SKOWHEGAN — During a discussion Friday about the growing opioid crisis, independent U.S. Sen. Angus King of Maine took aim at House Republican efforts to overhaul the nation’s health care system just hours before the controversial bill was withdrawn.

In a meeting with health care professionals at Redington-Fairview General Hospital, he said Republican proposals would worsen the opioid problem.

“My sense is this is an all-hands-on-deck problem,” King told the group. “The big part of this is educating the public of the nature of the problem, the magnitude of the problem, and what works.”

King called the drug addiction crisis a “disaster that’s coming at us, in addition to what we are already seeing.” And he blasted proposed cuts in the House Republican bill to repeal and replace the Affordable Care Act, saying they “would be devastating” and make it even harder to treat those struggling with drug addiction.

He also said any repeal of the Affordable Care Act would have a profound impact on rural hospitals and patients alike, especially people struggling with opioid addiction. He said in eight of Maine’s 16 counties – including Somerset County, of which Skowhegan is the county seat – the local hospital is the largest employer.

“It would be a disaster, frankly,” he said. “What we’re finding is that treatment can work, but it costs money, and right now there isn’t enough treatment access in Maine, so anything that shirks that is a bad idea. It’s no secret the opioid epidemic is one of the worst public health crises in the history of the state of Maine.”

King told the group of seven central Maine health care professionals that, 45 minutes into their meeting, four people on average had died in the United States from drug overdose during that time.

“We’re losing one person a day in the state of Maine,” he said. “Nationwide, we’re losing five people an hour to overdose deaths.”

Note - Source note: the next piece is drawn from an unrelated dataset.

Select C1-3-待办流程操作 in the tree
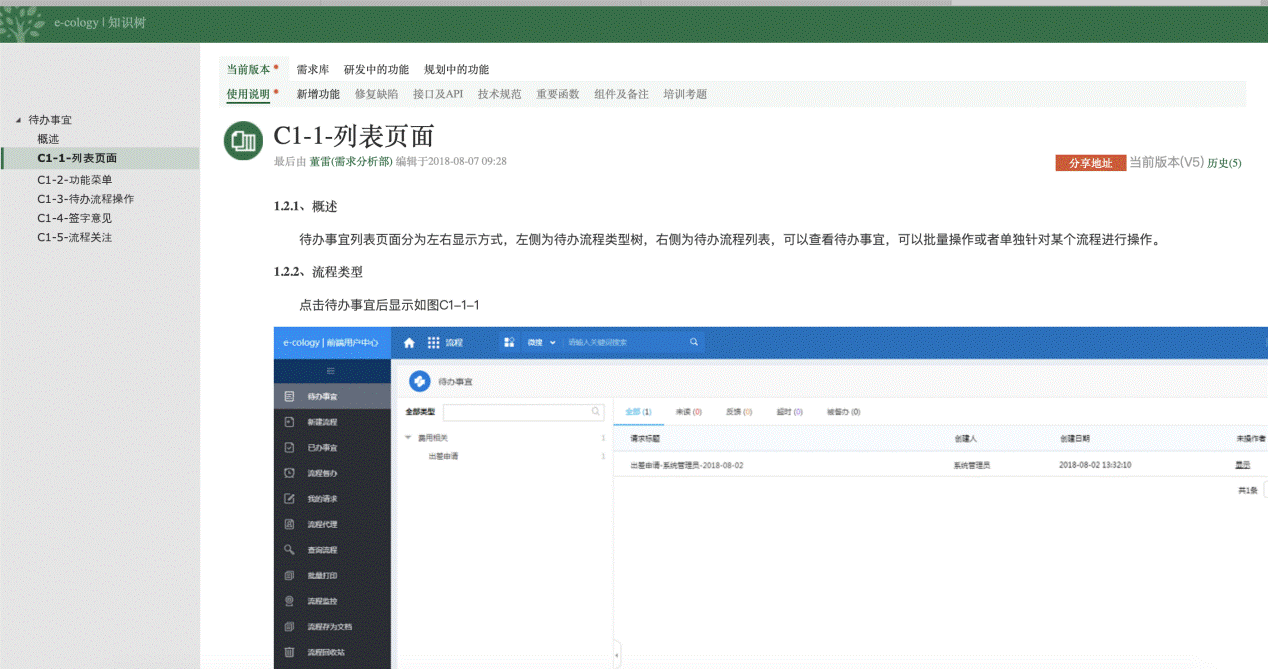The image size is (1268, 669). (x=85, y=199)
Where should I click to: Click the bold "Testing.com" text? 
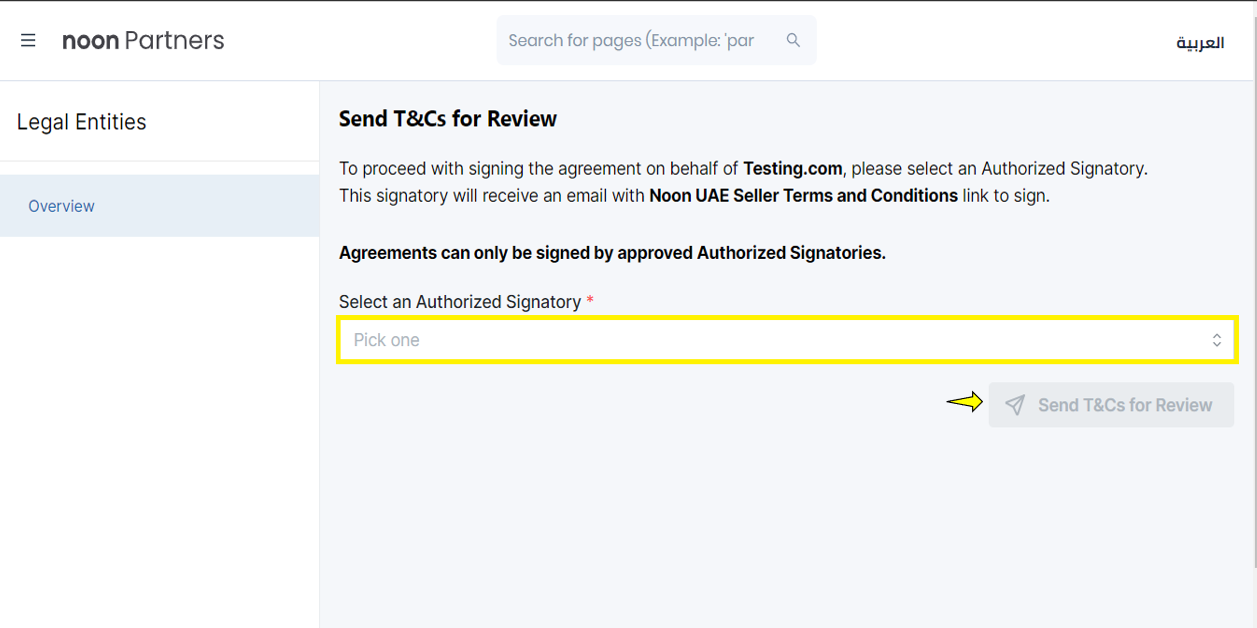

Sherry Rogers, chief nursing officer at Redington-Fairview, brought the issue closer to home by noting that 20 percent of newborns at the hospital are “drug affected” in some way.

The House postponed a vote on the legislation, called the American Health Care Act, on Thursday. Republican leadership had made several changes aimed at pleasing both conservatives and moderates, but the concessions weren’t enough. Friday’s vote was canceled and the bill was withdrawn.

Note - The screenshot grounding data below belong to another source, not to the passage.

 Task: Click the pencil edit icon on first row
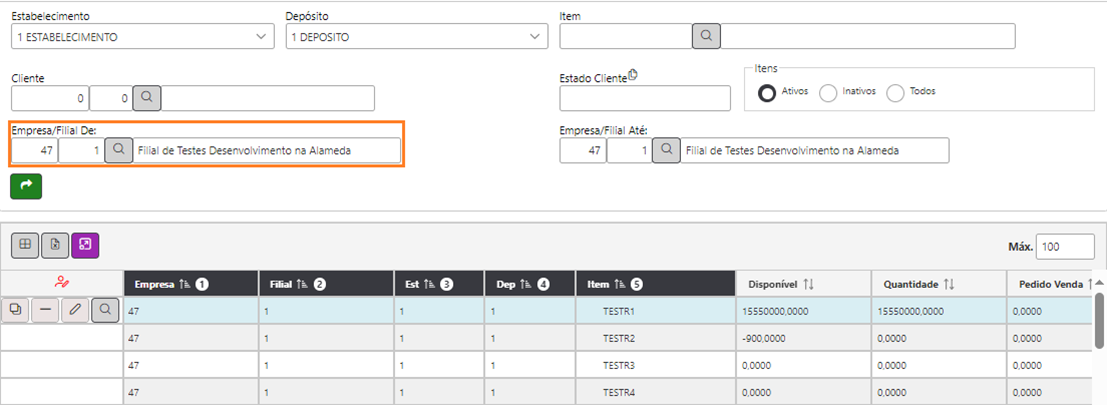click(74, 310)
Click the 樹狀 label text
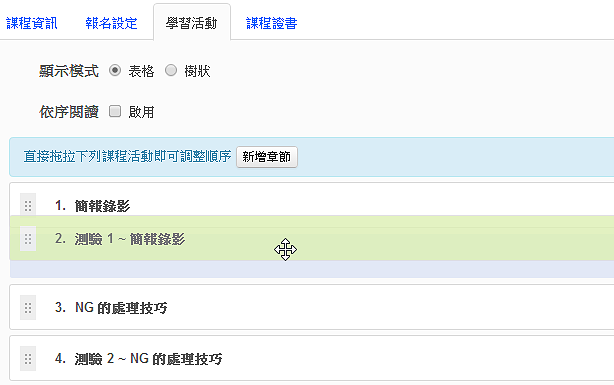Viewport: 614px width, 385px height. tap(197, 71)
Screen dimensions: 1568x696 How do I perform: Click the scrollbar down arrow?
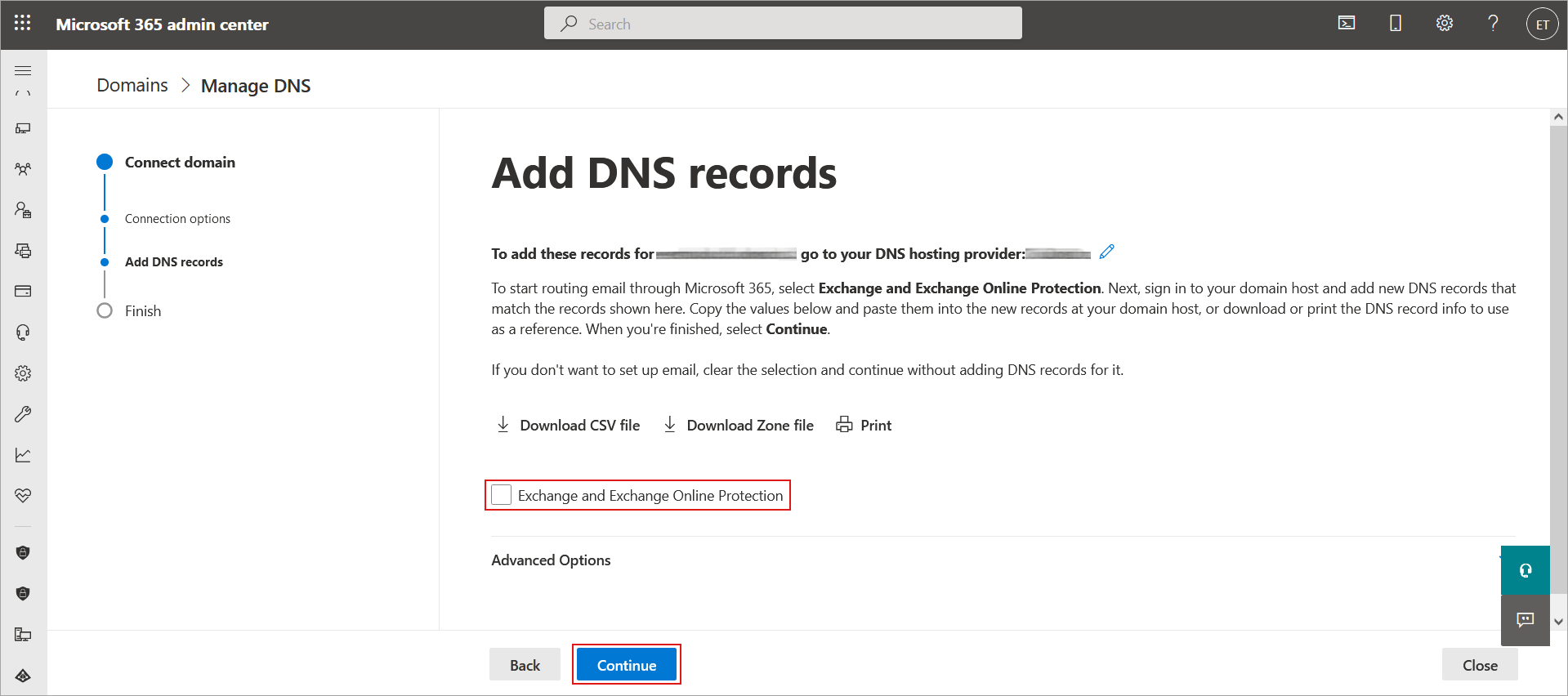tap(1558, 622)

The nonpartisan Congressional Budget Office found that 24 million fewer people would be insured by 2026 under the Republican bill, King noted.

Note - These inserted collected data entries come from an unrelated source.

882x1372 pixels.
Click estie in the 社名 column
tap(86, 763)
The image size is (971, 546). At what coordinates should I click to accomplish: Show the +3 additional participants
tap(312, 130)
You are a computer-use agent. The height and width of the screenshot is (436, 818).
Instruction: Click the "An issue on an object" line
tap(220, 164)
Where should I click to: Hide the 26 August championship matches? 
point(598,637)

King previously called the legislation “bad” and “shortsighted” because “it strips tens of thousands of Maine people of their health insurance, skyrockets costs for older, working-class folks – especially in northern and Down East Maine, and deals a blow to our fight against the opioid epidemic, which is taking the lives of our family, friends, and loved ones.” Instead, King said, Congress should commit to making meaningful improvements to the Affordable Care Act.

King noted that about 75,000 people in Maine are covered by the ACA, many of whom would lose their coverage under the replacement bill, especially people over the age of 50.

“Maine is the oldest state in the country. Why would we want to support something that practically targets seniors and increases their costs?” he said. “This proposed bill is absolutely unacceptable to the country, but particularly to Maine.”

The number of drug-related deaths in Maine hit a record high of 378 in 2016, up from 272 in 2015.